Sometimes referred to as The Twin Sault Area, Sault Sainte Marie (or Sault Ste. Marie) is the name given to two cities separated by the St Mary’s River. One is located in south-central Ontario in Canada, and the other, bearing the same name is located in northern Michigan, USA. The former has a population of approximately 73,000, whilst the latter approximately 14,000. The two cities are joined by the International Bridge, which has a total length of 2.8 miles (4.5km). The two communities were originally one city, until a new treaty after the War of 1812 established the border between Canada and the United States which was to run along the river.


Above: Views of Sault Ste. Marie in Ontario, Canada (left) and Sault Ste. Marie in Michigan, USA (right)
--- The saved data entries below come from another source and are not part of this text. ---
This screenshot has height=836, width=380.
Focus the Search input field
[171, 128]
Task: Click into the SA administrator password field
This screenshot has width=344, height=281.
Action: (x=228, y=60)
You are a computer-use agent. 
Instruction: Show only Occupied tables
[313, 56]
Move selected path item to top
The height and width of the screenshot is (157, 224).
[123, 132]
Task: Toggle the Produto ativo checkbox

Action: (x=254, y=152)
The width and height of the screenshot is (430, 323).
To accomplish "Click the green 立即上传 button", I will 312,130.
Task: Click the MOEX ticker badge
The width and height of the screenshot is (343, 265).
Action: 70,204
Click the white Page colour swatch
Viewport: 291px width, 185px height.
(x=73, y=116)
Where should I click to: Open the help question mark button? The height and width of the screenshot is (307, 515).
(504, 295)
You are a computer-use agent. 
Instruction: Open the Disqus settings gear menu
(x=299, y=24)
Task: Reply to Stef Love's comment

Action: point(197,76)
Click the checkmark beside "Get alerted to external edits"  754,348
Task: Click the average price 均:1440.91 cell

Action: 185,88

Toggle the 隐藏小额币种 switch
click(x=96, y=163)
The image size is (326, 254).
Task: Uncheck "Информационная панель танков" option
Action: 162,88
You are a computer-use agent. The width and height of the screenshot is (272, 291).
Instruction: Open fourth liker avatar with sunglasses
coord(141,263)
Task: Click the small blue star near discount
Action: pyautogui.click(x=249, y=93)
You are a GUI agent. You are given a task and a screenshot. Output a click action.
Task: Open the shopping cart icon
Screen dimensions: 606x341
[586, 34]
The two cities are well-known for the Sault Sainte Marie Canals (Soo Canals). These artificial waterways run along the border between Lakes Huron and Superior and form a major link in the Great Lakes waterway. There are two canals, which bypass the rapids of the St Mary’s River. The Canadian canal, 1.4 miles (2.2km) long, was constructed between 1889 and 1895. The US canal, 1.6 miles (2.6km) long, was built between 1881 and 1919. Today, the total shipping via the American Soo Locks make it the world's busiest canal in terms of tonnage that passes through it, while smaller recreational and tour boats use the Canadian Sault Ste. Marie Canal. This webpage primarily focuses on a visit to Sault Ste. Marie in Ontario, although also features the city of the same name across the river in Michigan.


Above: A view of the St Mary’s River (left) and of the International Bridge, which connects the two Sault Sainte Marie’s (right)

Native American settlements existed here for more than 500 years. In the late 17th century, French Jesuit missionaries established a mission at the First Nations village. A fur trading post was subsequently established followed by more settlement traders, trappers and Native Americans were attracted to the community, at a time when (until after the War of 1812) both sides of the river were part of Canada. Once the border along the river was created, the United States did not allow British traders to operate on the American side and the two cities separated by the river began to develop as two communities both with the same name.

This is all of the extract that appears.